**Data for review**

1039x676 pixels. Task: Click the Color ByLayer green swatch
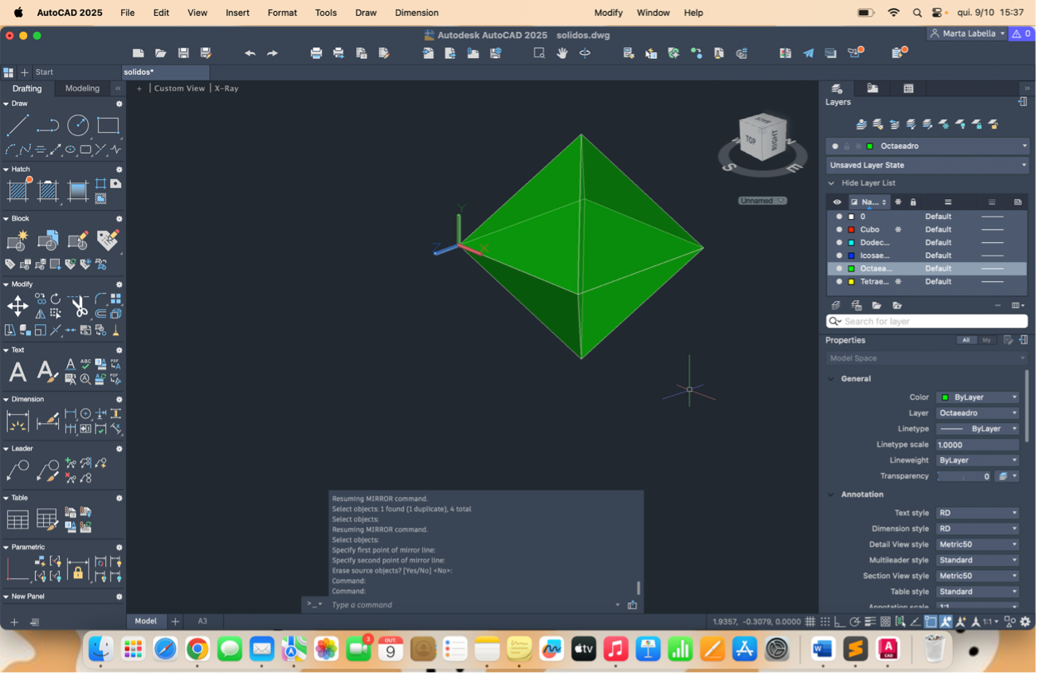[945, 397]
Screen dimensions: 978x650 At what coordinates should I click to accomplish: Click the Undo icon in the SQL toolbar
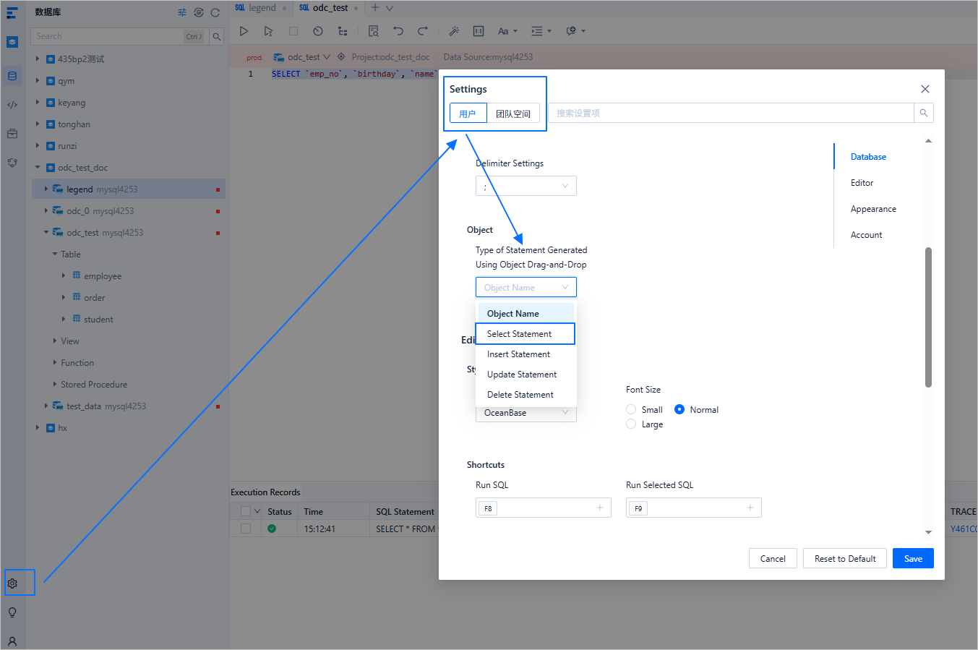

---

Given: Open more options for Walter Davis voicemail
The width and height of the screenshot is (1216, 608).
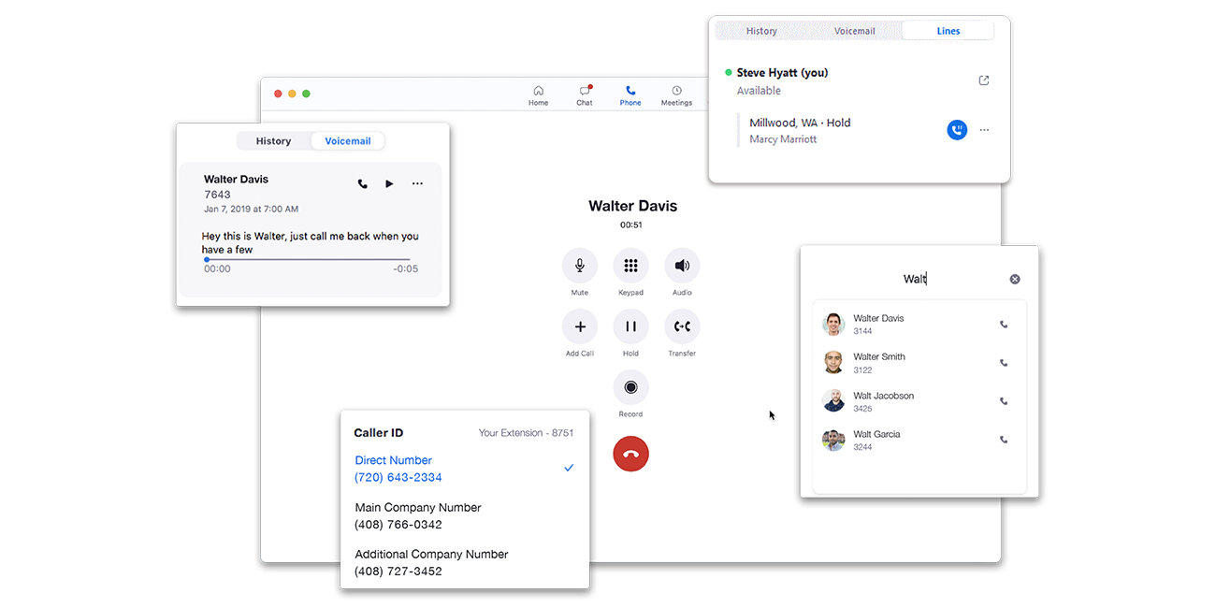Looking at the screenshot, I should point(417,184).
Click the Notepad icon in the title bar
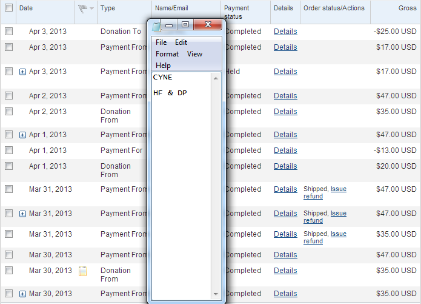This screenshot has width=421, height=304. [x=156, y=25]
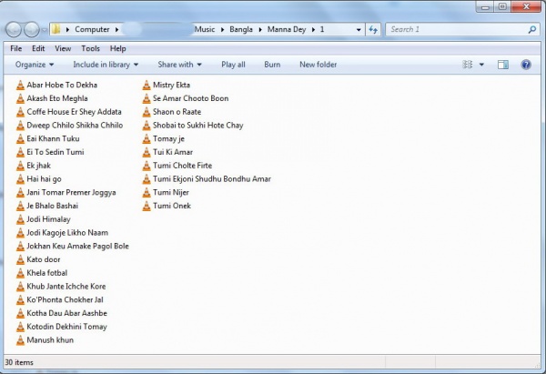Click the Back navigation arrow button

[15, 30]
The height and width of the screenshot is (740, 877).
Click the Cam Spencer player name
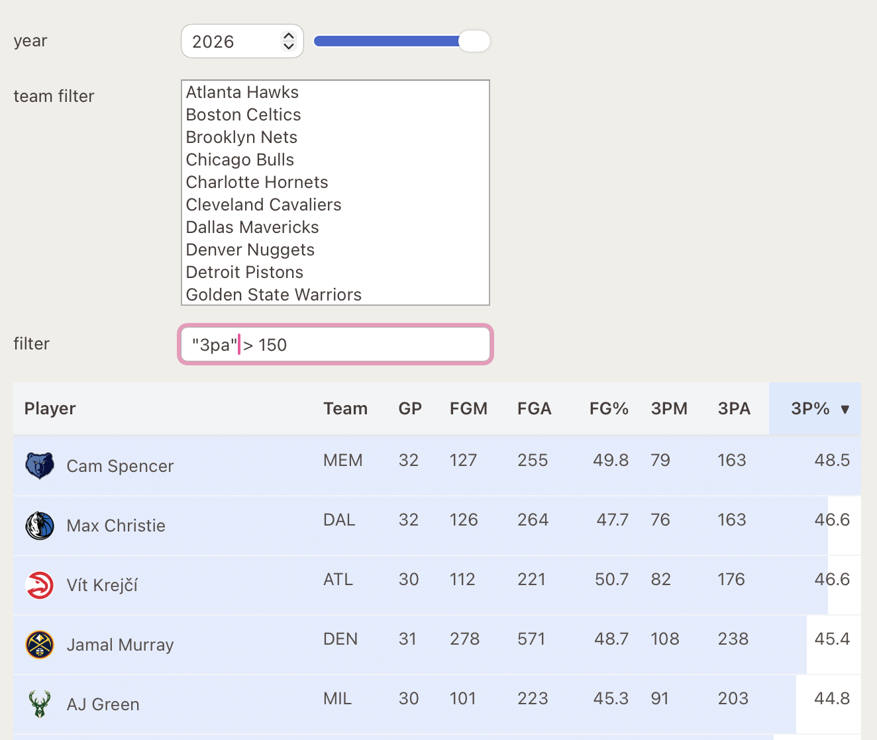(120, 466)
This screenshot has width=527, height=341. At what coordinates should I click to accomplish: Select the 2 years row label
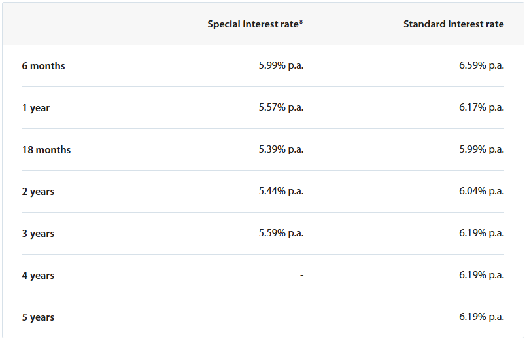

**What you need to do**
Return only the stretch above from the line containing "1039x676 pixels. Task: Click" through the line containing "Screen dimensions: 978x650", word for word and without pictures.

**Output**
1039x676 pixels. Task: Click the Color ByLayer green swatch
[945, 397]
Screen dimensions: 978x650 At what coordinates should I click to accomplish: Click the Undo icon in the SQL toolbar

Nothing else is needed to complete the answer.